(Stored records)
>> Begin

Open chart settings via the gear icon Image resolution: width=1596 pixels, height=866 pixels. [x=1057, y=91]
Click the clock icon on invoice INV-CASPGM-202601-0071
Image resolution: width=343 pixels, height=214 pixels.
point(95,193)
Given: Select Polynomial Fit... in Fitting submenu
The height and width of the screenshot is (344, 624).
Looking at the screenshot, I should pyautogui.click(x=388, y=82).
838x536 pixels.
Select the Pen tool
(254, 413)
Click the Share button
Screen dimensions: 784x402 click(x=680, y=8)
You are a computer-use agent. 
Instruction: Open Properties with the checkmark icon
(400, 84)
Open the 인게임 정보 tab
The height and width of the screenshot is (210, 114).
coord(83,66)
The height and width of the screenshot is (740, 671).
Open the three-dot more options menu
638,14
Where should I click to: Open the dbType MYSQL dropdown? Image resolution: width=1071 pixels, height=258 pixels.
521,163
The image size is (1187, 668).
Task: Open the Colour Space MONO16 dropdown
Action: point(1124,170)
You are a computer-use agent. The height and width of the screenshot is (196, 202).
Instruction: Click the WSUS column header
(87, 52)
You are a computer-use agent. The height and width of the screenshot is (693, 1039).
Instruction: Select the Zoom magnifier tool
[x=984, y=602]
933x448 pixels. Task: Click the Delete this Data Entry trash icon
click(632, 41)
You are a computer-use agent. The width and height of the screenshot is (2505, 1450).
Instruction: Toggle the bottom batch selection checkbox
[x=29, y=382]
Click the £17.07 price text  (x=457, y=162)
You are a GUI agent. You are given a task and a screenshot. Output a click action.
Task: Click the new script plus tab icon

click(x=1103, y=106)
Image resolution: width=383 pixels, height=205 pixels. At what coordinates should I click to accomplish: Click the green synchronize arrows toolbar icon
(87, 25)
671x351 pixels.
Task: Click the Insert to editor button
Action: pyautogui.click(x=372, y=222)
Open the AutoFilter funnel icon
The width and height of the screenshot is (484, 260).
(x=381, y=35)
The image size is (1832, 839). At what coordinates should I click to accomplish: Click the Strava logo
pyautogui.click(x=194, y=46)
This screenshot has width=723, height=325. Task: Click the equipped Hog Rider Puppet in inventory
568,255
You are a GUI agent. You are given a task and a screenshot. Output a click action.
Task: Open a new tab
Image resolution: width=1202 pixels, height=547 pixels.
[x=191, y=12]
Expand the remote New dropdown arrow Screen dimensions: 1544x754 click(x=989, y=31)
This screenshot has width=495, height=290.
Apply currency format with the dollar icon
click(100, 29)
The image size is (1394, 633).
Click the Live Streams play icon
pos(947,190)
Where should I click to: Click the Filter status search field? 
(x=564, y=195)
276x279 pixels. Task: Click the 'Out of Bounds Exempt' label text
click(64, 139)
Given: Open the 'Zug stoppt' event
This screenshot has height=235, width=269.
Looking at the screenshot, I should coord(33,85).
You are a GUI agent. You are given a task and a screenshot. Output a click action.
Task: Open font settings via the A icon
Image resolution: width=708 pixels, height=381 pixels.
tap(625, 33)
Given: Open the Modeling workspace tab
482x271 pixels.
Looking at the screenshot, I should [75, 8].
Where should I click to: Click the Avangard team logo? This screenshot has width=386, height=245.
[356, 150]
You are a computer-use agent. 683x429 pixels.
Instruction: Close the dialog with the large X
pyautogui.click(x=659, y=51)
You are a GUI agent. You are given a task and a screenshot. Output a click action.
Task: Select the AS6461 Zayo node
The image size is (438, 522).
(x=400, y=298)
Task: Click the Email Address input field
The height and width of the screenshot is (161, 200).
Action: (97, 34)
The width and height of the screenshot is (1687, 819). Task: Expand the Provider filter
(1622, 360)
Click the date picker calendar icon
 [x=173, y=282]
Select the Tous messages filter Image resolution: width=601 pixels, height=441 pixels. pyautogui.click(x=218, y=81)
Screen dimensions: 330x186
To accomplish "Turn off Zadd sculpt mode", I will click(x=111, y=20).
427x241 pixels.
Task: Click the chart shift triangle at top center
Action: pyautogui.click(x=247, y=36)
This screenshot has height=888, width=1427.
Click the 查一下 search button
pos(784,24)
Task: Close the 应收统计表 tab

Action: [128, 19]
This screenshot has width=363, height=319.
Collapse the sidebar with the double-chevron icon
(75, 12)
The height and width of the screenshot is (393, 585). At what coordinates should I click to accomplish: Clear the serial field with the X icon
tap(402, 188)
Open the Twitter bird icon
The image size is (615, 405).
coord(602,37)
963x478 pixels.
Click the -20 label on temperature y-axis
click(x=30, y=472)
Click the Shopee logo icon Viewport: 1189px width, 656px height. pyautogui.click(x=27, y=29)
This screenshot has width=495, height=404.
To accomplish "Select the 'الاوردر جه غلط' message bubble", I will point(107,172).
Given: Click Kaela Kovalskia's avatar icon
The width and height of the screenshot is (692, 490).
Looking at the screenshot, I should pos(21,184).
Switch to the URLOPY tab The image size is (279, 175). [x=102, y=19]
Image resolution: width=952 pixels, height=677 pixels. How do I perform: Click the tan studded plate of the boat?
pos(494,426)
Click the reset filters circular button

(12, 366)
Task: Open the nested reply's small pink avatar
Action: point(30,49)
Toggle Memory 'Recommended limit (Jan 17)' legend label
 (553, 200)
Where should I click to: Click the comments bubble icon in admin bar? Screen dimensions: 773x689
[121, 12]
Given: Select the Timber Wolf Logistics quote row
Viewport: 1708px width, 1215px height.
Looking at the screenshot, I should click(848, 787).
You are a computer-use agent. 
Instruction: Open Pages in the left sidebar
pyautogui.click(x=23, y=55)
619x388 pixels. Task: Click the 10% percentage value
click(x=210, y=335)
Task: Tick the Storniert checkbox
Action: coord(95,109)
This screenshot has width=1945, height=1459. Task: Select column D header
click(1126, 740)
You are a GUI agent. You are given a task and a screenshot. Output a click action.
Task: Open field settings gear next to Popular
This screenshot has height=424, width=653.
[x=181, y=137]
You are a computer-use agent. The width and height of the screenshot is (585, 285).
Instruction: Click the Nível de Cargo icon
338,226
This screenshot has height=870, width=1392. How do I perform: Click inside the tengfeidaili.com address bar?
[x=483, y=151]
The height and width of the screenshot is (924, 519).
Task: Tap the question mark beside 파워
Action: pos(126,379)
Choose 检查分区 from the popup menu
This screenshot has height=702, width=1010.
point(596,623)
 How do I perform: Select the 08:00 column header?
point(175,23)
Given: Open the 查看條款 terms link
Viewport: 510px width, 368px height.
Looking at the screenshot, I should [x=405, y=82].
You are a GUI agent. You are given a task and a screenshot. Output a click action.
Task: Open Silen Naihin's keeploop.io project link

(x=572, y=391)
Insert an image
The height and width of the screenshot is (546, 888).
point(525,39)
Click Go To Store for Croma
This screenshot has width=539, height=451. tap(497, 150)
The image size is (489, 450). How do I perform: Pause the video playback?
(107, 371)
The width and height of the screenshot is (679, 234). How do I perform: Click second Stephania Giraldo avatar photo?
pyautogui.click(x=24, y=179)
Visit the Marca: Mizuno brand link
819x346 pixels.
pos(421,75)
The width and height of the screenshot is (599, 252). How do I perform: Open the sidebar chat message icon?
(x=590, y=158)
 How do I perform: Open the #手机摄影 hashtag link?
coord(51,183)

>> End

• The problem
Swap "computer-use agent" for "screen-control agent" everywhere in the records above, and reproduce all of them with nothing else altered.

• Response below
Open chart settings via the gear icon Image resolution: width=1596 pixels, height=866 pixels. [x=1057, y=91]
Click the clock icon on invoice INV-CASPGM-202601-0071
Image resolution: width=343 pixels, height=214 pixels.
point(95,193)
Given: Select Polynomial Fit... in Fitting submenu
The height and width of the screenshot is (344, 624).
Looking at the screenshot, I should pyautogui.click(x=388, y=82).
838x536 pixels.
Select the Pen tool
(254, 413)
Click the Share button
Screen dimensions: 784x402 click(x=680, y=8)
You are a screen-control agent. 
Instruction: Open Properties with the checkmark icon
(400, 84)
Open the 인게임 정보 tab
The height and width of the screenshot is (210, 114).
coord(83,66)
The height and width of the screenshot is (740, 671).
Open the three-dot more options menu
638,14
Where should I click to: Open the dbType MYSQL dropdown? Image resolution: width=1071 pixels, height=258 pixels.
521,163
The image size is (1187, 668).
Task: Open the Colour Space MONO16 dropdown
Action: point(1124,170)
You are a screen-control agent. The height and width of the screenshot is (196, 202).
Instruction: Click the WSUS column header
(87, 52)
You are a screen-control agent. The height and width of the screenshot is (693, 1039).
Instruction: Select the Zoom magnifier tool
[x=984, y=602]
933x448 pixels. Task: Click the Delete this Data Entry trash icon
click(632, 41)
You are a screen-control agent. The width and height of the screenshot is (2505, 1450).
Instruction: Toggle the bottom batch selection checkbox
[x=29, y=382]
Click the £17.07 price text  (x=457, y=162)
You are a GUI agent. You are given a task and a screenshot. Output a click action.
Task: Click the new script plus tab icon

click(x=1103, y=106)
Image resolution: width=383 pixels, height=205 pixels. At what coordinates should I click to accomplish: Click the green synchronize arrows toolbar icon
(87, 25)
671x351 pixels.
Task: Click the Insert to editor button
Action: pyautogui.click(x=372, y=222)
Open the AutoFilter funnel icon
The width and height of the screenshot is (484, 260).
(x=381, y=35)
The image size is (1832, 839). At what coordinates should I click to accomplish: Click the Strava logo
pyautogui.click(x=194, y=46)
This screenshot has width=723, height=325. Task: Click the equipped Hog Rider Puppet in inventory
568,255
You are a GUI agent. You are given a task and a screenshot. Output a click action.
Task: Open a new tab
Image resolution: width=1202 pixels, height=547 pixels.
[x=191, y=12]
Expand the remote New dropdown arrow Screen dimensions: 1544x754 click(x=989, y=31)
This screenshot has width=495, height=290.
Apply currency format with the dollar icon
click(100, 29)
The image size is (1394, 633).
Click the Live Streams play icon
pos(947,190)
Where should I click to: Click the Filter status search field? 
(x=564, y=195)
276x279 pixels. Task: Click the 'Out of Bounds Exempt' label text
click(64, 139)
Given: Open the 'Zug stoppt' event
This screenshot has height=235, width=269.
Looking at the screenshot, I should coord(33,85).
You are a GUI agent. You are given a task and a screenshot. Output a click action.
Task: Open font settings via the A icon
Image resolution: width=708 pixels, height=381 pixels.
tap(625, 33)
Given: Open the Modeling workspace tab
482x271 pixels.
Looking at the screenshot, I should [75, 8].
Where should I click to: Click the Avangard team logo? This screenshot has width=386, height=245.
[356, 150]
You are a screen-control agent. 683x429 pixels.
Instruction: Close the dialog with the large X
pyautogui.click(x=659, y=51)
You are a GUI agent. You are given a task and a screenshot. Output a click action.
Task: Select the AS6461 Zayo node
The image size is (438, 522).
(x=400, y=298)
Task: Click the Email Address input field
The height and width of the screenshot is (161, 200).
Action: (97, 34)
The width and height of the screenshot is (1687, 819). Task: Expand the Provider filter
(1622, 360)
Click the date picker calendar icon
 [x=173, y=282]
Select the Tous messages filter Image resolution: width=601 pixels, height=441 pixels. pyautogui.click(x=218, y=81)
Screen dimensions: 330x186
To accomplish "Turn off Zadd sculpt mode", I will click(x=111, y=20).
427x241 pixels.
Task: Click the chart shift triangle at top center
Action: pyautogui.click(x=247, y=36)
This screenshot has height=888, width=1427.
Click the 查一下 search button
pos(784,24)
Task: Close the 应收统计表 tab

Action: [128, 19]
This screenshot has width=363, height=319.
Collapse the sidebar with the double-chevron icon
(75, 12)
The height and width of the screenshot is (393, 585). At what coordinates should I click to accomplish: Clear the serial field with the X icon
tap(402, 188)
Open the Twitter bird icon
The image size is (615, 405).
coord(602,37)
963x478 pixels.
Click the -20 label on temperature y-axis
click(x=30, y=472)
Click the Shopee logo icon Viewport: 1189px width, 656px height. pyautogui.click(x=27, y=29)
This screenshot has width=495, height=404.
To accomplish "Select the 'الاوردر جه غلط' message bubble", I will point(107,172).
Given: Click Kaela Kovalskia's avatar icon
The width and height of the screenshot is (692, 490).
Looking at the screenshot, I should pos(21,184).
Switch to the URLOPY tab The image size is (279, 175). [x=102, y=19]
Image resolution: width=952 pixels, height=677 pixels. How do I perform: Click the tan studded plate of the boat?
pos(494,426)
Click the reset filters circular button

(12, 366)
Task: Open the nested reply's small pink avatar
Action: point(30,49)
Toggle Memory 'Recommended limit (Jan 17)' legend label
 (553, 200)
Where should I click to: Click the comments bubble icon in admin bar? Screen dimensions: 773x689
[121, 12]
Given: Select the Timber Wolf Logistics quote row
Viewport: 1708px width, 1215px height.
Looking at the screenshot, I should click(848, 787).
You are a screen-control agent. 
Instruction: Open Pages in the left sidebar
pyautogui.click(x=23, y=55)
619x388 pixels. Task: Click the 10% percentage value
click(x=210, y=335)
Task: Tick the Storniert checkbox
Action: coord(95,109)
This screenshot has width=1945, height=1459. Task: Select column D header
click(1126, 740)
You are a GUI agent. You are given a task and a screenshot. Output a click action.
Task: Open field settings gear next to Popular
This screenshot has height=424, width=653.
[x=181, y=137]
You are a screen-control agent. The width and height of the screenshot is (585, 285).
Instruction: Click the Nível de Cargo icon
338,226
This screenshot has height=870, width=1392. How do I perform: Click inside the tengfeidaili.com address bar?
[x=483, y=151]
The height and width of the screenshot is (924, 519).
Task: Tap the question mark beside 파워
Action: pos(126,379)
Choose 检查分区 from the popup menu
This screenshot has height=702, width=1010.
point(596,623)
 How do I perform: Select the 08:00 column header?
point(175,23)
Given: Open the 查看條款 terms link
Viewport: 510px width, 368px height.
Looking at the screenshot, I should [x=405, y=82].
You are a GUI agent. You are given a task and a screenshot. Output a click action.
Task: Open Silen Naihin's keeploop.io project link

(x=572, y=391)
Insert an image
The height and width of the screenshot is (546, 888).
point(525,39)
Click Go To Store for Croma
This screenshot has width=539, height=451. tap(497, 150)
The image size is (489, 450). How do I perform: Pause the video playback?
(107, 371)
The width and height of the screenshot is (679, 234). How do I perform: Click second Stephania Giraldo avatar photo?
pyautogui.click(x=24, y=179)
Visit the Marca: Mizuno brand link
819x346 pixels.
pos(421,75)
The width and height of the screenshot is (599, 252). How do I perform: Open the sidebar chat message icon?
(x=590, y=158)
 How do I perform: Open the #手机摄影 hashtag link?
coord(51,183)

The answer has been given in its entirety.